Late Breaking News
Oct. 1, 2013: Circle the Date for Massive Coding Changeover at VA, Elsewhere Cont.
- Categorized in: December 2011, Department of Defense (DoD), Department of Veterans Affairs (VA), News
The Electronic Changeover
“For a system like VA or DoD, it’s overwhelming,” explained Kyle Dennis, PhD, deputy director of VA’s Audiology and Speech Pathology Service. “Just determining how many different software systems and databases and health records contain these codes is overwhelming. There are hundreds and hundreds and hundreds of these applications in a healthcare system like VA. They have to be catalogued and identified, and those systems have to be programmed so they can take advantage of the code set. It’s an enormous task.”
Dennis has been toiling behind the scenes on the changeover. He has consulted with the project group at VA headquarters on the switch and has been working to prepare physicians in his service for the change. While he says he is certain VA is up to the task, he has no illusions about how difficult it will be.
“The transition date is October 1, 2013. There’s not going to be any grandfathering. There will be no systems using both systems. That’s it,” he said. “That seems like a little bit of time away, but it isn’t.”
The first big step for VA is on Jan. 1, 2012, when all of the billing software will switch over to a new version to allow ICD-10 coding. Once that is in place, more comprehensive changeover in electronic systems can begin.
The Human Challenge
The real challenge will occur outside the digital realm, however. Every healthcare provider in the VA system who uses coding will need ICD-10 training.
“Most of the coders and health IT specialists have already gone through this training,” Dennis said. “But most clinicians don’t know about this yet.”

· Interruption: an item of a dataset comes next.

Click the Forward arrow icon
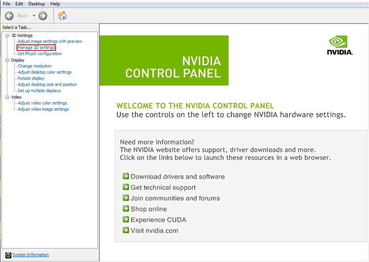The height and width of the screenshot is (262, 369). pos(43,16)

How that training will occur — whether in on-site classes or online seminars — is unknown. Also, different specialties may need different training levels. Physicians who use both the disease coding part of the ICD system and the inpatient-procedure coding part will have to learn two new coding systems at once.
Most physicians have known no other method. Those who have used ICD-9 the longest might struggle most with the switchover, Dennis said. However, the greatest challenge might be for physicians fresh out of medical school. They will have to learn ICD-9 for the immediate future, as well as ICD-10 for the post-Oct. 1, 2013, world.
Another layer of difficulty for VA is its close partnership with DoD. Because the two systems are linked, with patients transferring directly from one healthcare system to the other, the changeover from ICD-9 to ICD-10 must occur in tandem.
“We have to make sure that while we’re transitioning we don't shut something off because an agency in DoD isn’t ready,” Dennis said.
While those working on the project have a grasp of what looms before them, most physicians remain unaware. “In our specialty, we’ve been working with this for a couple of years getting ready,” Dennis said. “Of course, I’m assuming people have been listening. Sometimes people don’t listen to things that affect them until it’s really affecting them.
“The average clinician may have heard about the changeover, but I don’t think most have gotten a clear understanding about all the things they’ll actually have to do,” he added. “It’s like learning a new language, and you’re not going to be conversant immediately. There’s going to be a period where people think in ICD-9 terminology and have to struggle to remember the ICD-10 code. It’s going to be a real challenge for a lot of people.”